Reactive Mechanisms of LSCF Single-Phase and LSCF-CGO Composite Electrodes Operated in Anodic and Cathodic Polarisations

Abstract

An in-house model for a MIEC or MIEC-CGO composite has been built in order to analyse the electrode operating mechanisms in anodic and cathodic polarisations (SOEC and SOFC modes). A special attention has been paid to take into account the electrode microstructure properties as well as the most likely processes occurring therein. The reactive pathway has been divided in a sequence of reaction steps with a first oxidoreduction at the gas/MIEC surface, and a second one in parallel at the electrode TPBs.The model has been calibrated on experimental data recorded at 800°C on a LSCF electrode tested in a symmetrical test configuration.
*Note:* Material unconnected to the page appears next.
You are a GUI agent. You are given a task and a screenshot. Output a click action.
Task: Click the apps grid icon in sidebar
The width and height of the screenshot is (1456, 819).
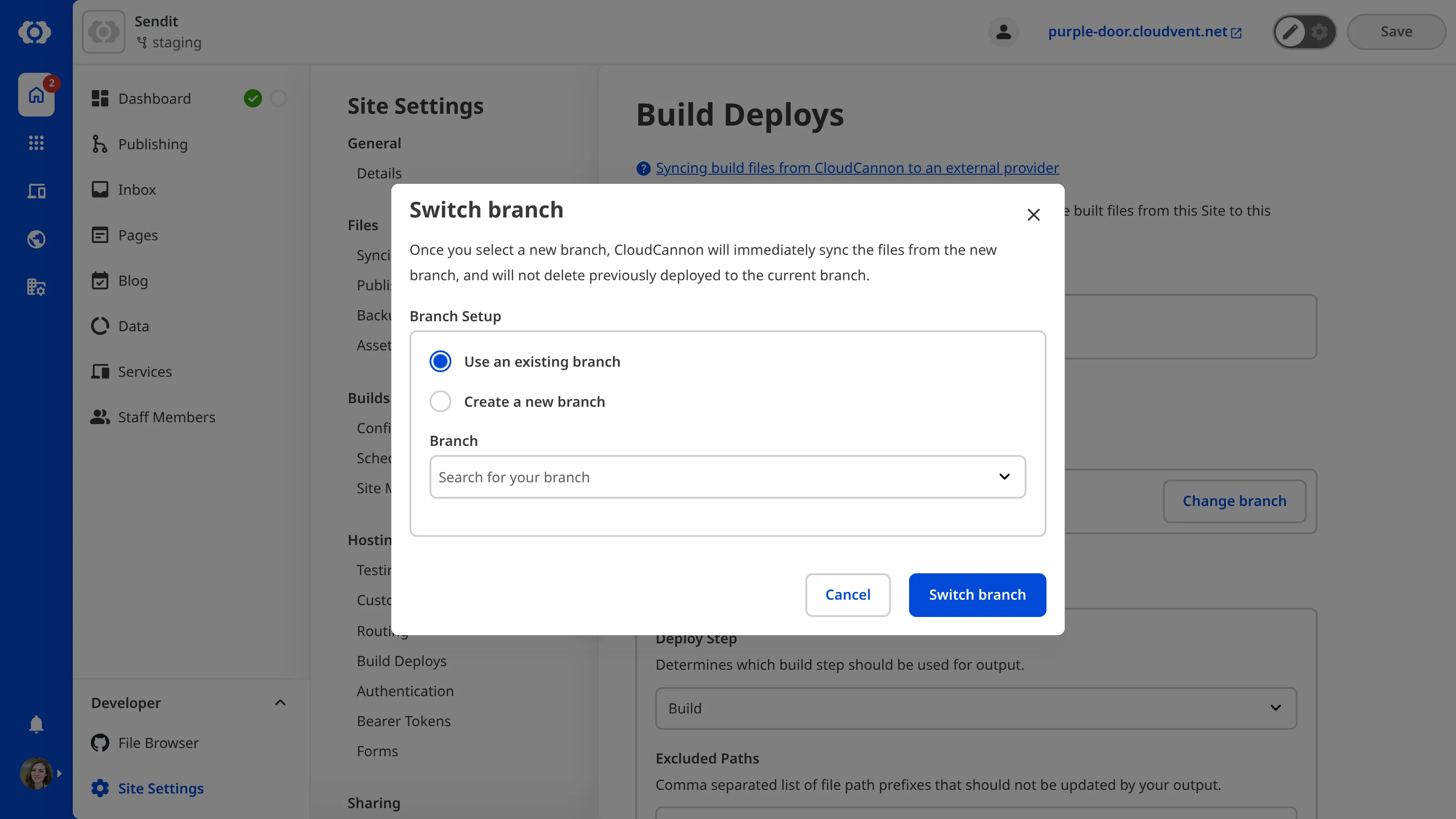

A good agreement was found between simulated and experimental polarisation curves by using the electrode microstructural properties extracted from a 3D reconstruction obtained by FIB-SEM tomography.Considering the LSCF single-phase electrode, simulation results have highlighted that the reactive pathway is governed by the oxygen exchange at the gas/MIEC surface in cathodic polarisation. The mechanism is found to remain unchanged at low anodic polarisation, whereas oxidation at TPBs becomes the predominant reactive pathway at higher polarisation. For the LSCF-CGO composite, simulations have shown that the reactive mechanism is governed by the charge transfer at TPBs whatever the electrode polarisation. Thanks to sensitivity analysis, the rate-limiting steps of the different reactive pathways are also discussed.